By Greg Lamberson
When I moved to NYC to study filmmaking at the School of Visual Arts, my uncle, who got me a job behind the candy stand at Cinema I (now Cinema 1, 2, 3rd avenue. Robert Craig Sabin—who would later star in my film SLIME CITY—worked there as well, and James Lorinz, the star of FRANKENHOOKER and STREET TRASH, worked for the same chain at the Beekman Theatre (immortalized in Woody Allen’s ANNIE HALL) a few blocks away. For my first few nights on the job, I worked with a young woman named Alice Martin, who trained me to replace her. I learned that she had acted in a low budget slasher movie called SPLATTER U.
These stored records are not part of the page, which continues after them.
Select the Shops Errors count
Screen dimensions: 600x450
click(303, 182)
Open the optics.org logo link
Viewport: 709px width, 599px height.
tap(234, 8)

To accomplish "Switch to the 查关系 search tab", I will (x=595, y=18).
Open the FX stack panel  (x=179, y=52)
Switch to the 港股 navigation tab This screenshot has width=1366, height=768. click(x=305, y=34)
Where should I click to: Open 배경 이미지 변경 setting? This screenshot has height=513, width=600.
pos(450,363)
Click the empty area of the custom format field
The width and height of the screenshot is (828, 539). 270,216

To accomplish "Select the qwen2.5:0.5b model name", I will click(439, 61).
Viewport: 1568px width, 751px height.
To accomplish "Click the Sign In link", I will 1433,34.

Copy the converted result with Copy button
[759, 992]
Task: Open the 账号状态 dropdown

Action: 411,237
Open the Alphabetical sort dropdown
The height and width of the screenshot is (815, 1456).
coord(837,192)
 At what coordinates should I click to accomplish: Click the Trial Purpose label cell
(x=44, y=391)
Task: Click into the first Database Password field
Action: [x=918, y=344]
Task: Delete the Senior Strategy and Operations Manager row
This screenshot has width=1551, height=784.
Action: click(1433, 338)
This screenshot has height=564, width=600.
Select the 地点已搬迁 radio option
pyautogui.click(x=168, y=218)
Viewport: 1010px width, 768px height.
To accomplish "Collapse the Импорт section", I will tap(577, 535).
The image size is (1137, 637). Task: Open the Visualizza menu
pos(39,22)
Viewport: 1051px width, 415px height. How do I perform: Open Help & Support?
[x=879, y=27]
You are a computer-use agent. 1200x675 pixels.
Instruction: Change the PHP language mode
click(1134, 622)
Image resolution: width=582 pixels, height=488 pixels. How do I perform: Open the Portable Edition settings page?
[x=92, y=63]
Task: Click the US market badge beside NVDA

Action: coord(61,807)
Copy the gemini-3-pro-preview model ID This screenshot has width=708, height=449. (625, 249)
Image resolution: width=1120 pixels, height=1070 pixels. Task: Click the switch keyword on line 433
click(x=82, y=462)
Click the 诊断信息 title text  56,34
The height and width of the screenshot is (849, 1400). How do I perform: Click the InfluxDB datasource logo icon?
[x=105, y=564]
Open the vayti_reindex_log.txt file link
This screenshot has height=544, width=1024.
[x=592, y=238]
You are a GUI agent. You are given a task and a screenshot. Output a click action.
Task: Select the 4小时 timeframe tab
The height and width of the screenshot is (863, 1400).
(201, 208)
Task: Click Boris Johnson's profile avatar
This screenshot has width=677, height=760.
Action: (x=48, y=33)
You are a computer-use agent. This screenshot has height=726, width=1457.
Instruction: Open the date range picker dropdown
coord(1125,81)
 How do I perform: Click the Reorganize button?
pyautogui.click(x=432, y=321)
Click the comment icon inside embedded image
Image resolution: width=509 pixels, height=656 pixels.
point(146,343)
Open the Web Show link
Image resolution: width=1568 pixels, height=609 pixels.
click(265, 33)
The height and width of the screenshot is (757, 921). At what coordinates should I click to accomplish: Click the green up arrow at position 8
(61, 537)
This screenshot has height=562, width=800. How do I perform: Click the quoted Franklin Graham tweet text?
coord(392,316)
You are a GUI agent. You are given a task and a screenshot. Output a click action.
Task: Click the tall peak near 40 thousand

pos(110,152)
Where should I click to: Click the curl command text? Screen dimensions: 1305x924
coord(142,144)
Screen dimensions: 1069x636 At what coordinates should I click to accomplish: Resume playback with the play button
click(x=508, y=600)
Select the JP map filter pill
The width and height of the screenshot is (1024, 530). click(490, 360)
Six months later—after deciding that film school wasn’t for me despite cool teachers like Roy Frumkes—I had climbed the corporate ladder of success and was working as an assistant manager at the RKO National Twin Theatre on Broadway and 43rd Street, one block away from The Deuce. At a really crappy six-plex called the Criterion, I actually paid money to see SPLATTER UNIVERSITY, directed by Richard Haines. I won’t say that I was impressed, but it was a fun movie to see in that theatre and neighborhood. I don’t remember exactly how Alice’s character was murdered—stabbed is a good guess—but I do remember her laying dead in a dumpster.